SUPPLIED TEXT:
Powerball Gambles on Risky Network Strategy

Posted by on January 14th, 2016
January 14th, 2016

On January 13th, Powerball announced the winners of the largest lottery jackpot in U.S. history. Nearly $1.5B was up for grabs and with more than 635 million tickets sold, punters scrambled to check the winning numbers as they were announced at 8pm PT. There were three big winners. The Powerball website, however, turned out to be the loser for the night.

We’ll dig into the infrastructure behind the fraying Powerball website and how it performed over the night. You can follow along with all of this data using this share link: https://fuzee.share.thousandeyes.com

Mega Meltdown

The Powerball website that serves up jackpot estimates and winning numbers usually sees a page load time of 650ms. This is pretty fast, helped along by the sparse content on the page, as you’ll see in Figure 1.

Figure-1
Figure 1: The Powerball website with winning numbers from the January 13th lottery.

However, as the lottery drawing approached, page load times spiked to 5 seconds at 8pm and reached over 10 seconds within minutes after the drawing. Figure 2 shows the page load time for the Powerball website, with a dramatic increase around the 8pm drawing.

Figure-2
Figure 2: Page load failures and load times exceeding 10 seconds coincided with the 8pm PT lottery drawing on January 13th.

SOURCE MATERIAL:

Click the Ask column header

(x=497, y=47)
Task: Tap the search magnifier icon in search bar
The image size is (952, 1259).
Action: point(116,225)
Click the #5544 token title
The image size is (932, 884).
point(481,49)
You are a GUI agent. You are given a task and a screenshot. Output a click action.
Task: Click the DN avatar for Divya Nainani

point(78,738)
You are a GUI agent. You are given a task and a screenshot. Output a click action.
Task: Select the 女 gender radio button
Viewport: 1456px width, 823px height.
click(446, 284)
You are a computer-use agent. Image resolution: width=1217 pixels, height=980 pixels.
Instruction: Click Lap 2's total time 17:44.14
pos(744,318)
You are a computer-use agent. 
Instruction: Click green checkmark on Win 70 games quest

WORK TO COMPLETE:
a) Can you repeat the Powerball article from "Mega Meltdown" up to and including "in Figure 1."?
b) Can you reproduce the rows from the line with "You are a computer-use agent. Image" up to and including the last line of the rows?
The rows are unrelated to the Powerball article.

TASK ANSWERS:
a)
Mega Meltdown

The Powerball website that serves up jackpot estimates and winning numbers usually sees a page load time of 650ms. This is pretty fast, helped along by the sparse content on the page, as you’ll see in Figure 1.

b)
You are a computer-use agent. Image resolution: width=1217 pixels, height=980 pixels.
Instruction: Click Lap 2's total time 17:44.14
pos(744,318)
You are a computer-use agent. 
Instruction: Click green checkmark on Win 70 games quest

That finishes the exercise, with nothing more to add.